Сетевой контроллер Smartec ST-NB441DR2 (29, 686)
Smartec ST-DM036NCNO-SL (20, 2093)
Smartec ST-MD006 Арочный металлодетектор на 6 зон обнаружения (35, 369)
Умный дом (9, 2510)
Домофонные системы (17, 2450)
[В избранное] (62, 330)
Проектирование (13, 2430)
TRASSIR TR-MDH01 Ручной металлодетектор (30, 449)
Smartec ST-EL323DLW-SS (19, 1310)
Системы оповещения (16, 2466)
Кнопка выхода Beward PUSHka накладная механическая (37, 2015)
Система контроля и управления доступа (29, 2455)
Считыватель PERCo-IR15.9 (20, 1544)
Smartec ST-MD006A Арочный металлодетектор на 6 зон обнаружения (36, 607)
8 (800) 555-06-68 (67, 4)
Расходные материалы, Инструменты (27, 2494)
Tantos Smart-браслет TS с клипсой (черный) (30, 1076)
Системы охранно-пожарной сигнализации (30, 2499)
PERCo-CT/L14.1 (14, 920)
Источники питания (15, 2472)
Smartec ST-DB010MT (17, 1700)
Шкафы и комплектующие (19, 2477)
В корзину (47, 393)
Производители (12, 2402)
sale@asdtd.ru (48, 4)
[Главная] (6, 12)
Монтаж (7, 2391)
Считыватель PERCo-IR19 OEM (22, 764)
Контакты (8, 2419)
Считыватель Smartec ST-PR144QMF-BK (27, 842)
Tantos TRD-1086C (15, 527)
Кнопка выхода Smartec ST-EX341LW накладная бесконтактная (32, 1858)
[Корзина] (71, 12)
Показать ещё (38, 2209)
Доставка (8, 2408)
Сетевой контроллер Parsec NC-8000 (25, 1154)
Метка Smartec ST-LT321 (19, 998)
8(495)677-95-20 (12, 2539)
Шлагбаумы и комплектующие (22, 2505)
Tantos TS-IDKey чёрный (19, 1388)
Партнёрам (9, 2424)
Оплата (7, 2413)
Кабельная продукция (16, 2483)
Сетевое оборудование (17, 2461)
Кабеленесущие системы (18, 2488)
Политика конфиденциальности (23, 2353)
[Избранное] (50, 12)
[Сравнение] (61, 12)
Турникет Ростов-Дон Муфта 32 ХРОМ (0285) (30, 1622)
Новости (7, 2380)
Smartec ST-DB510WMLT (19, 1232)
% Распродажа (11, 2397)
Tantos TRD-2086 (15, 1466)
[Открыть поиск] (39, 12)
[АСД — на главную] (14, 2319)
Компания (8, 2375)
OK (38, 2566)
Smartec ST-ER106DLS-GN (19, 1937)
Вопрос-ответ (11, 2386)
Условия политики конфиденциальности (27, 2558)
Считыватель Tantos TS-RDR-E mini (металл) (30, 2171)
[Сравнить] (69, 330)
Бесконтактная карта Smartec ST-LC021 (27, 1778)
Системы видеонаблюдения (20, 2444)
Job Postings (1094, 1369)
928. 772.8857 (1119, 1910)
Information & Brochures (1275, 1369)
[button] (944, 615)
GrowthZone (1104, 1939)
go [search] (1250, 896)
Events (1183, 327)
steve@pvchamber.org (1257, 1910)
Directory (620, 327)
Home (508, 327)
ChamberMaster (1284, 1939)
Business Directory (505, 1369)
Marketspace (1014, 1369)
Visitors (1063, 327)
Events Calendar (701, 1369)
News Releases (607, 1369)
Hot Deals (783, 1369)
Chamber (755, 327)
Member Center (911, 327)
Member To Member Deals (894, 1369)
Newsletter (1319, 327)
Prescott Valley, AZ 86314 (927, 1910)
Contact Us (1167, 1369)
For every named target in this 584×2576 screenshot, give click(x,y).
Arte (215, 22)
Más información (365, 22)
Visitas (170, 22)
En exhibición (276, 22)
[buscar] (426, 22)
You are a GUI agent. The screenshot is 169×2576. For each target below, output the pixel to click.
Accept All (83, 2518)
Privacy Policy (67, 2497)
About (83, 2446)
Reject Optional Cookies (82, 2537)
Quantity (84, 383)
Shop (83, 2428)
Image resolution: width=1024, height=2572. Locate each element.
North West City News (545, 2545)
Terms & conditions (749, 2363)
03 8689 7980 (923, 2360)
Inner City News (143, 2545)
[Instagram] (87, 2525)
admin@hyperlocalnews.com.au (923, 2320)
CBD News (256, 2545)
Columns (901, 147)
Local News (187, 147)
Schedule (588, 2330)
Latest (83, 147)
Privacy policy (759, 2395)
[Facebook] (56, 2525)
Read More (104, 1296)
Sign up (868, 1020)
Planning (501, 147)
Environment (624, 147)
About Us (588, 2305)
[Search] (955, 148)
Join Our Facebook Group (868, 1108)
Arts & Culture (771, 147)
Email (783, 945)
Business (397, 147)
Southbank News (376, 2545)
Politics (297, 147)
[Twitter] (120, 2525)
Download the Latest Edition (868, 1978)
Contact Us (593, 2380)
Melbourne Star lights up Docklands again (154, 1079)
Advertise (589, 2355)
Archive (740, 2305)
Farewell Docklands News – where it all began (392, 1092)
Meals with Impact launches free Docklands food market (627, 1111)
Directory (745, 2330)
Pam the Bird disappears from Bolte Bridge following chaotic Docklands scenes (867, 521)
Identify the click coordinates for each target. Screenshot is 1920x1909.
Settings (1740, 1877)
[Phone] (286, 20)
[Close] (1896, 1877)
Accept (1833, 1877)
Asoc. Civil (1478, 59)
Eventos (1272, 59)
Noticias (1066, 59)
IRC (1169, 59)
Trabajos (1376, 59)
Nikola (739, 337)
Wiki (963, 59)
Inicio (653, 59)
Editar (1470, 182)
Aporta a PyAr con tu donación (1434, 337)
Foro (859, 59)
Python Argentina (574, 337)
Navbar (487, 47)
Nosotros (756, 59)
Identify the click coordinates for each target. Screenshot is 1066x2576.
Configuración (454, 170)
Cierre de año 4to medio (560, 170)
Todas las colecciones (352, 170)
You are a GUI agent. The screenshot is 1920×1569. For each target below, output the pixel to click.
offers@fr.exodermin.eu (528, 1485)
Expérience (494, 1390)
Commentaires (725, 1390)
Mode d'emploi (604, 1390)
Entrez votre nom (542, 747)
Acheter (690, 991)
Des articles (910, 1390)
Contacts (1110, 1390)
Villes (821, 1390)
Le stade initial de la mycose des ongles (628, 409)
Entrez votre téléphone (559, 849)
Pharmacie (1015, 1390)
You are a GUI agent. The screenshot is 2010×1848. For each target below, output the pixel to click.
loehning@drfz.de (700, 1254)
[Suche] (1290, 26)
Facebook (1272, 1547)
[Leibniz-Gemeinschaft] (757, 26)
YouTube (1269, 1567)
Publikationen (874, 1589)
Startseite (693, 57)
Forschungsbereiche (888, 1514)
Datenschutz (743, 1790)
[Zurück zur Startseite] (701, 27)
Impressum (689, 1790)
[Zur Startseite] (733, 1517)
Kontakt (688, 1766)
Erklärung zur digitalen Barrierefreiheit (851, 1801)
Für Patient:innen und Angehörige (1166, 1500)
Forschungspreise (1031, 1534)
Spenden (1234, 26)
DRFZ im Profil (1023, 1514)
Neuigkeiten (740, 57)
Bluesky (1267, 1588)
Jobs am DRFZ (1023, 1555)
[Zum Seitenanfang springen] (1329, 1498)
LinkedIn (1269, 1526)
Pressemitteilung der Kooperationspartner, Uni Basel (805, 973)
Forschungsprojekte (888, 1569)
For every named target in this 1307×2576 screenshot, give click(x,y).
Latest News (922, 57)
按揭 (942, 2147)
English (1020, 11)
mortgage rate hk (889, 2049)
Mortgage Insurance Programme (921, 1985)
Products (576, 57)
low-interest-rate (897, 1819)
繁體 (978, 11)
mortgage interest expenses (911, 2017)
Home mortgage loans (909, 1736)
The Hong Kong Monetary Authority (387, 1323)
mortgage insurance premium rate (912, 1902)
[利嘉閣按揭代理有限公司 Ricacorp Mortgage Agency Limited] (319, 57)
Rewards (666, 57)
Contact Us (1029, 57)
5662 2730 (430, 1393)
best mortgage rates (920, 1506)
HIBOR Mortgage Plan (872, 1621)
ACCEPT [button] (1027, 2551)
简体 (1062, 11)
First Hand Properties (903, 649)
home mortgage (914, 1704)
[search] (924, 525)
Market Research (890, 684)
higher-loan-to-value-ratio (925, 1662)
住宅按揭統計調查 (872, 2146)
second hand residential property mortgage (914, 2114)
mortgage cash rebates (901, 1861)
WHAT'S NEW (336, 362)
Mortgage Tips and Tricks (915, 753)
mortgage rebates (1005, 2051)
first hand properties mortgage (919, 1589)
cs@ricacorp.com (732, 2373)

**********

• **WHAT YOU HAVE TO DO**: The required answer is the exact run of lines above starting at the line with "PERCo-CT/L14.1 (14, 920)" and ending at the line with "Контакты (8, 2419)", with both ends present.

• **EXERCISE OUTPUT**:
PERCo-CT/L14.1 (14, 920)
Источники питания (15, 2472)
Smartec ST-DB010MT (17, 1700)
Шкафы и комплектующие (19, 2477)
В корзину (47, 393)
Производители (12, 2402)
sale@asdtd.ru (48, 4)
[Главная] (6, 12)
Монтаж (7, 2391)
Считыватель PERCo-IR19 OEM (22, 764)
Контакты (8, 2419)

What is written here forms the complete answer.